**Anweisung 1**:
Bitte aktualisiere in der Auflistung den Abschnitt, der mit der Zeile mit „Screen dimensions: 750x596“ beginnt und mit der Zeile mit „pyautogui.click(x=139, y=75)“ endet, beide eingeschlossen. Ersetze darin „screenshot“ durch „snapshot“ und gib nur diese Zeilen sonst unverändert wieder.

**Lesetext**:
# Blackrock Horde Recruit a Friend



## Anyshus1907 (8. August 2014)

Ich suche eine Dame, die Interesse daran hat neue Charts auf Blackrock hoch zu leveln und gemeinsam zu ariden und PvP zu betreiben.
(Eine Dame deswegen, da mit die meisten Typen einfach zu Anstrengend sind mit ihren Slang und Twitch gehabe)

Erstmal zu mir: Ich spiele seit Release World of Warcraft , ich bin Mitglied in einer Top100 Raidgilde und habe dementsprechend Erfahrung im PvE Content. Ich bin 24Jahre alt und Student. Ich suche jemanden der Interesse hat gern auch mehrere Chars hoch zu leveln. Du kannst dir aussuchen, entweder du wirbst mich oder ich werbe dich, in beiden Fällen trage ich die Kosten.

Außerdem stelle ich einen TS3 Server.

Vorrausetzungen:
Alter egal, bitte nur keine Kinder
Zeit: Du solltest schon Zeit mitbringen, dass wir an min. 3Tagen die Woche 4-8Stunden leveln können.
Realm: Blackrock

Ich biete:
WoW upgrade bis Mist of Pandaria
TS3 Server
Grundausstattung an Taschen + Gold+(Epic fliegen)

Einfach Battle.tag hier hinter lassen oder PM


----------



## Dewey (10. August 2014)

Moin,

ich, "leider" männlich, suche derzeitig jemanden, den ich für Blackrock begeistern und dort werben kann. Ich zocke seit BC mit einigen Pausen und level derzeitig auf einem Zweitaccount einige Chars hoch. Slang könnte ich mir nun keinen nachsagen lassen und Twitch gesabbel geht mir reichlich am allerwertesten vorbei. 

Solltest Du als Interesse haben mit jemandem, der 29 Jahre alt, verlobt ist, aber dennoch seine Freizeit gerne ingame verbringt (Meine bessere Hälfte spielt auch auf Blackrock), dann kannste ja mal Bescheid geben zwecks Battletag. Atm habe ich einen Level 14 Schami (Resto) und Level 11 Hunter, welche ich gerne auf 90, oder zumindest 85 bringen würde.

Gib einfach mal Bescheid


----------

**Datenauflistung**:
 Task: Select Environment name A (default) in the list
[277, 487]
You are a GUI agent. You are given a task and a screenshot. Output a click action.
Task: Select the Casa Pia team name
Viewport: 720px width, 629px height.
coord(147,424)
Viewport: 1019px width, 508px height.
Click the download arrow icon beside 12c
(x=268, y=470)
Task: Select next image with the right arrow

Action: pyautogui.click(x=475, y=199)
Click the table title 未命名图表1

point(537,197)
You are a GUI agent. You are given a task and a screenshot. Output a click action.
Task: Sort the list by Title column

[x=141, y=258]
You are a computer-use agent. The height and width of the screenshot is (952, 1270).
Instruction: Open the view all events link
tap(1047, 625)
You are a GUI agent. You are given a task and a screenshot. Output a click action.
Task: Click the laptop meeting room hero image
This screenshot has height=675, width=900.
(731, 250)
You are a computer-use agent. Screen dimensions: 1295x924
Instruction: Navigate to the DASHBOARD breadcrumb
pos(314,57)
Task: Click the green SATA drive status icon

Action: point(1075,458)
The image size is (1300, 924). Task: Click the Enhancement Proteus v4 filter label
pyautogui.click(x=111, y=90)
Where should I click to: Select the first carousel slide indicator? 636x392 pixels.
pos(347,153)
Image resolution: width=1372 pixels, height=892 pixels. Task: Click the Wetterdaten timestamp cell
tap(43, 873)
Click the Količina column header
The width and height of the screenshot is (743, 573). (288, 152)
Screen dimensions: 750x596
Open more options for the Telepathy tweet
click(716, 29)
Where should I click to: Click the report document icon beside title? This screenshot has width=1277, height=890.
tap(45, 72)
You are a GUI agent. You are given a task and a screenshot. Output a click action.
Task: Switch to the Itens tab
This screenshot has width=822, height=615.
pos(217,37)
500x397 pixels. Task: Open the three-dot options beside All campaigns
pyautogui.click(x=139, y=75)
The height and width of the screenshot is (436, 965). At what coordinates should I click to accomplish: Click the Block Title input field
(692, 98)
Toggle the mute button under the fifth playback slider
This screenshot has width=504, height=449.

**Anweisung 2**:
Beantworte anhand des Forenthreads zu Blackrock:
(a) Wie alt ist Anyshus1907?
(b) An wie vielen Tagen pro Woche und wie viele Stunden soll laut den Voraussetzungen mindestens gelevelt werden?
(c) Auf welches Level möchte Dewey seine Charaktere bringen?

**Lösung 1**:
Screen dimensions: 750x596
Open more options for the Telepathy tweet
click(716, 29)
Where should I click to: Click the report document icon beside title? This snapshot has width=1277, height=890.
tap(45, 72)
You are a GUI agent. You are given a task and a snapshot. Output a click action.
Task: Switch to the Itens tab
This snapshot has width=822, height=615.
pos(217,37)
500x397 pixels. Task: Open the three-dot options beside All campaigns
pyautogui.click(x=139, y=75)

**Lösung 2**:
(a) 24 Jahre.
(b) An mindestens 3 Tagen pro Woche jeweils 4–8 Stunden.
(c) Auf 90 oder zumindest auf 85.